**** Supplied information ****
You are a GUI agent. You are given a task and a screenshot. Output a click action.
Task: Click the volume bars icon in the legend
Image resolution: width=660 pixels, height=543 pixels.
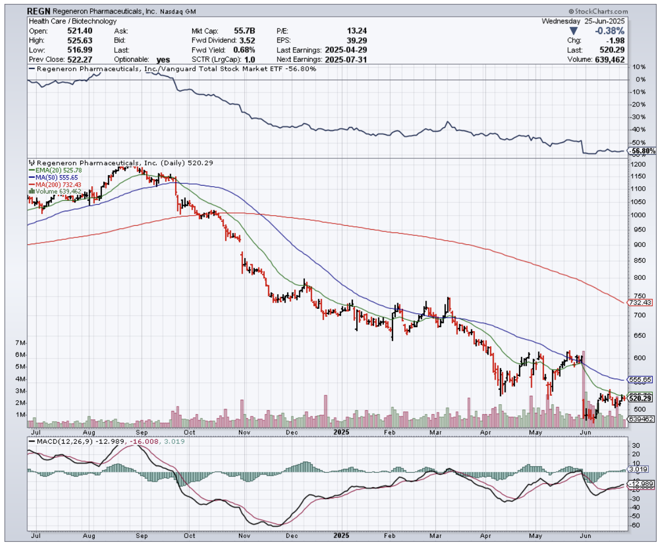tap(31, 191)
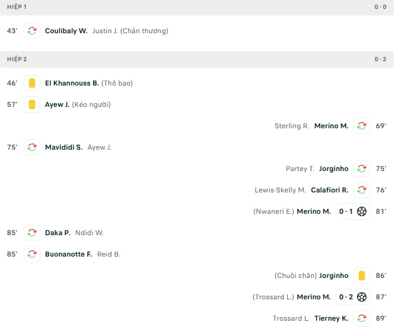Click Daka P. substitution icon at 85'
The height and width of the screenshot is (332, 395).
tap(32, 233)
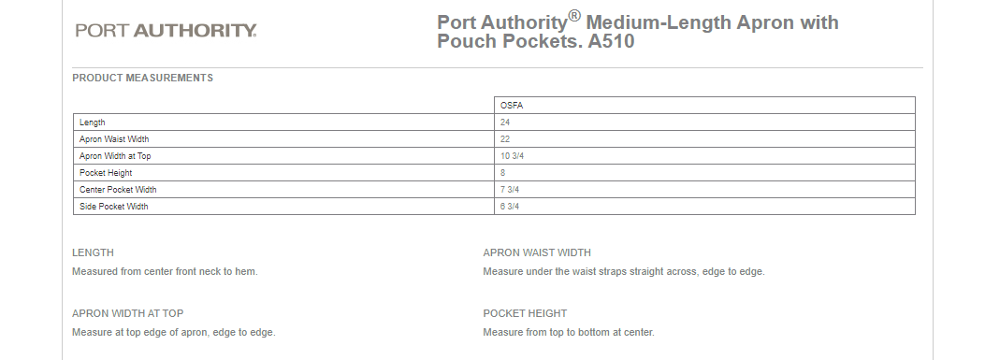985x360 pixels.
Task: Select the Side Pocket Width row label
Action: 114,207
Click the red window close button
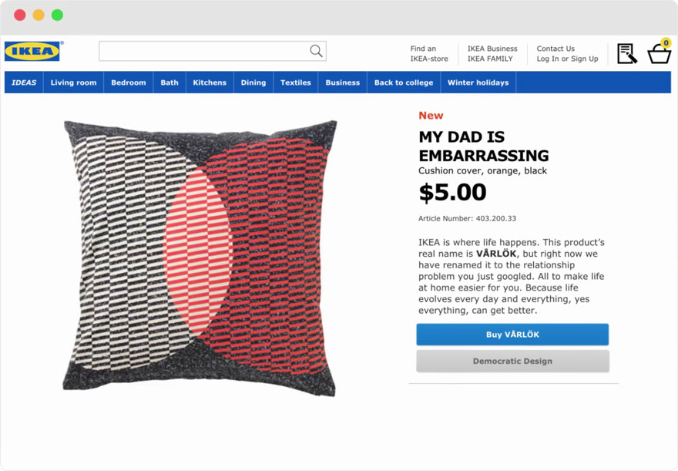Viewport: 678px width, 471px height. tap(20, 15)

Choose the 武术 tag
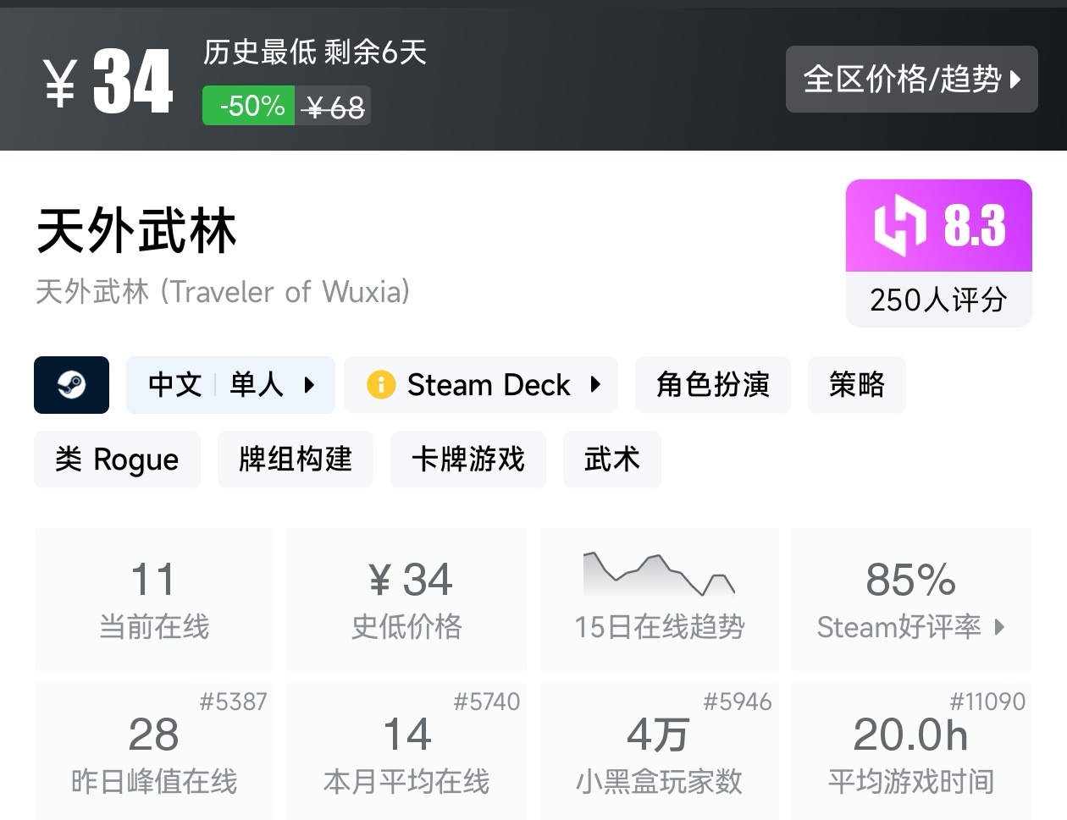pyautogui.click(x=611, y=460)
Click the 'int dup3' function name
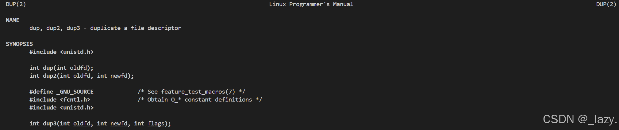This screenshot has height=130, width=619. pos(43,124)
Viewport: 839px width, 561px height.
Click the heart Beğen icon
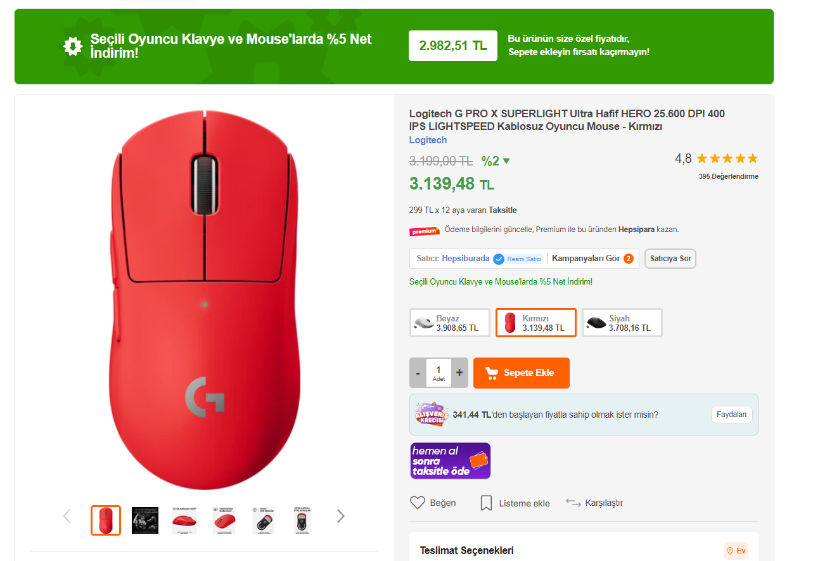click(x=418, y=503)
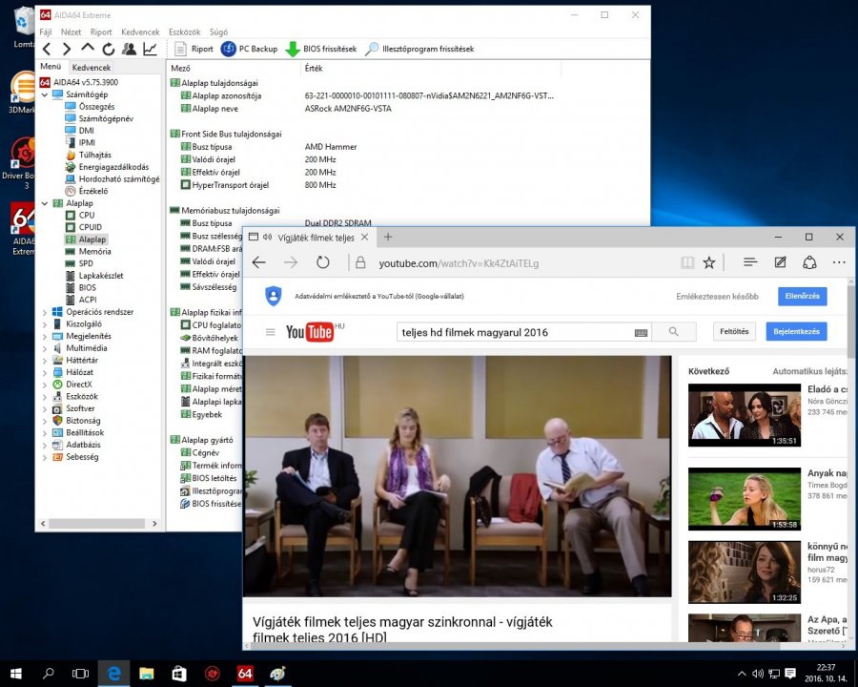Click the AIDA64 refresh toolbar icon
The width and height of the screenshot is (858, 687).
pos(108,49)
****
Please write out all of the lines above again with "close button" swapped for "exit button", keeping everything else the same and leaving out the pictures.

You are a GUI agent. You are given a task and a screenshot. Output a click action.
Task: Click the volume bars icon in the legend
Image resolution: width=660 pixels, height=543 pixels.
tap(31, 191)
Click Daka P. substitution icon at 85'
The height and width of the screenshot is (332, 395).
tap(32, 233)
985x360 pixels.
Task: Select the Side Pocket Width row label
Action: 114,207
Click the red window exit button
Viewport: 678px width, 471px height. tap(20, 15)

Choose the 武术 tag
pyautogui.click(x=611, y=460)
Click the 'int dup3' function name
This screenshot has height=130, width=619. pos(43,124)
Viewport: 839px width, 561px height.
Click the heart Beğen icon
click(x=418, y=503)
Click the AIDA64 refresh toolbar icon
The width and height of the screenshot is (858, 687).
pos(108,49)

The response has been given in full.